Milli Hill 

By removing photos of childbirth, Facebook is censoring powerful female images

Milli Hill: Birth is a fundamental feminist issue right now - women’s bodies should not be sanitised. Facebook should let us see it as it is
  
  

A woman giving birth in hospital
'Many women approach birth with fear and, perhaps worse still, often do not realise that they have the right to say no in the birth room.' Photograph: Alamy Photograph: Alamy

If I say “a woman giving birth”, what is the first image that comes into your head? Give me details: is she upright or on her back, covered or naked, calm or in distress? What are her surroundings? Who attends her and are they touching her? Who is delivering her baby?

In western culture we have a certain set of presumptions about birth that are so tightly set out they would feel restrictive, if only we could notice them. Like a swaddled baby, we feel the comfort of the familiar, and often do not have a reference point for any other way of being. So birth is difficult, painful, to be feared. It is necessary to be on our backs so that our attendants, who understand the process better than we do, can see. It takes place in hospital. There is machinery, a sense of panic. The first hands to touch the baby are those of the expert attendants, for it is they who “deliver” it.

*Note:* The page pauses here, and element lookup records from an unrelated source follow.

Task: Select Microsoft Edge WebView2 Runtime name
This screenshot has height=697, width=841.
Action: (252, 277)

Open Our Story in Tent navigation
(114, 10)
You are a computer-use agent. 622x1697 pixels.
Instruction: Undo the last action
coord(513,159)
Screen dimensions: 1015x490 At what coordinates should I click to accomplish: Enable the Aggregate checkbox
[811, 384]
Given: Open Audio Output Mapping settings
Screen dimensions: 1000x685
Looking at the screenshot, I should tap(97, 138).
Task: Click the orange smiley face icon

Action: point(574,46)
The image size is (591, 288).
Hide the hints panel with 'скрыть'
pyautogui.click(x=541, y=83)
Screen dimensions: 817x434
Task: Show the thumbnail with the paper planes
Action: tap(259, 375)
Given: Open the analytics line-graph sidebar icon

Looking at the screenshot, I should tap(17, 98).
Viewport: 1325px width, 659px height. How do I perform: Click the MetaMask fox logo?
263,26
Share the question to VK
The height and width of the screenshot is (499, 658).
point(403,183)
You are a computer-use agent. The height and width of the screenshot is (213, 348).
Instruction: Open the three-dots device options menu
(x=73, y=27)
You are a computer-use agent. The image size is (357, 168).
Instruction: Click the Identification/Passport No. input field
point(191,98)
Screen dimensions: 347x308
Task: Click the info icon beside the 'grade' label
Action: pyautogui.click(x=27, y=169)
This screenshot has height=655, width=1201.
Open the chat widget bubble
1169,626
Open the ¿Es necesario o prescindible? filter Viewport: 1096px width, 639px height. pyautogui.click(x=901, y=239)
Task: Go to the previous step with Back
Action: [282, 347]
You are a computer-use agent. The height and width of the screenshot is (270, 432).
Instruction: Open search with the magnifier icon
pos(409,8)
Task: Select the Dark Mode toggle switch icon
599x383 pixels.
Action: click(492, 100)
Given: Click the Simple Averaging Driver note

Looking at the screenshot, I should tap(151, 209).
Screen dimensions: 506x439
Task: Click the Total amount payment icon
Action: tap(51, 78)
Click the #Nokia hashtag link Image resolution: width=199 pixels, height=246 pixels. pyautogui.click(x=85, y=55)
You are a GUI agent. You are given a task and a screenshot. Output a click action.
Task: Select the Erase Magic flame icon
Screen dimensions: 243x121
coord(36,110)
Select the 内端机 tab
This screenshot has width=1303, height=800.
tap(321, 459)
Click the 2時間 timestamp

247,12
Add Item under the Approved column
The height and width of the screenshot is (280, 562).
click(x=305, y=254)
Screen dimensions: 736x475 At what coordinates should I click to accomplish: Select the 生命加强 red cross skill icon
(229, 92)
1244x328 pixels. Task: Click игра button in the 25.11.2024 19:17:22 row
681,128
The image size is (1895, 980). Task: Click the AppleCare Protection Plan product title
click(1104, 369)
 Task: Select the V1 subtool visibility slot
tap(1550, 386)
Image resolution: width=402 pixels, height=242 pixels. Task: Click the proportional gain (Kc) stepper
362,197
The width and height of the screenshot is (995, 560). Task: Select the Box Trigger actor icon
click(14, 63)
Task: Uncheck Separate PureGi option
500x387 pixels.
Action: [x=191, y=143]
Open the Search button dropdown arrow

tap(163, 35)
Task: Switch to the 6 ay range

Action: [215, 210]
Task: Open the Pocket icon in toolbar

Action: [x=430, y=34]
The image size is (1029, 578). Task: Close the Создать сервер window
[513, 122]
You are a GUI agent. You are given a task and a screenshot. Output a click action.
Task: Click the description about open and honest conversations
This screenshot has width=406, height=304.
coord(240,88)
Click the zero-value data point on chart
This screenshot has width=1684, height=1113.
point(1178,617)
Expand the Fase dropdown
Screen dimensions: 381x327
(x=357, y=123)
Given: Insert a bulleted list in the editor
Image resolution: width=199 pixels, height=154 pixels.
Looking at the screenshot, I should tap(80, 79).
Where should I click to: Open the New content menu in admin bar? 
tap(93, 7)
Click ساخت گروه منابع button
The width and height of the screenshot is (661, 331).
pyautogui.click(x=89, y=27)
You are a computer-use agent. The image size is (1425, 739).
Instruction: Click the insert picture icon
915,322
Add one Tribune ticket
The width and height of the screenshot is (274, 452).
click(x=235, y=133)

Can birth be different to this? I think so, and my organisation, the Positive Birth Movement, is part of a wave of initiatives that aim to encourage women to reclaim birth; to raise their expectations, learn their rights, and regain confidence in the idea that birth is something the female body was designed to do.

As part of this, we use our active Facebook page to share images of births of all kinds. We make no judgment about women’s choices. We merely present options. It is therefore interesting to see which of these options meet with approval.

Over the weekend, Facebook removed two images from our page and subjected myself and my organisation to a 24-hour ban. This was because, in its words, the images “violated community standards”. Neither image fits the stereotypical picture that most of us have of birth. In the first, a woman kneels: she looks composed, vital and beautiful. The second shows a baby emerging underwater into her mother’s own hands.

You could argue that this is simply about nudity, but I think there’s more to it. Social media reflects our wider culture’s issue, not with naked women, but with naked women who look real and active as opposed to air-brushed and passive. It also reflects millennia of attempts to suppress women’s power, of which childbirth is perhaps the ultimate expression.

Birth is a fundamental feminist issue right now. It belongs to a wave of feminism that focuses on the female body, from #freethenipple, a movement protesting against internet censorship, to challenging victim-blaming when it comes to rape and sexual assault. The female body in childbirth has been sanitised and censored in recent decades: covered by drapes, silenced by drugs, and even devoid of pubic hair. As a result, we have a generation of women who have rarely seen or heard the reality of birth, and who have been told that when you have your baby you must “leave your dignity at the door”. Many women approach birth with fear and, perhaps worse still, often do not realise that they have the right to say no in the birth room just as they do in the bedroom and boardroom.

In both of the banned images, it is the women who are delivering their babies; birth is something they are actively and powerfully doing themselves. They challenge everything many people wrongly assume to be true about childbirth and show the female body naked, shameless, real, capable, useful, active, empowered.

This is why women need to see these images; and this is why they are censored.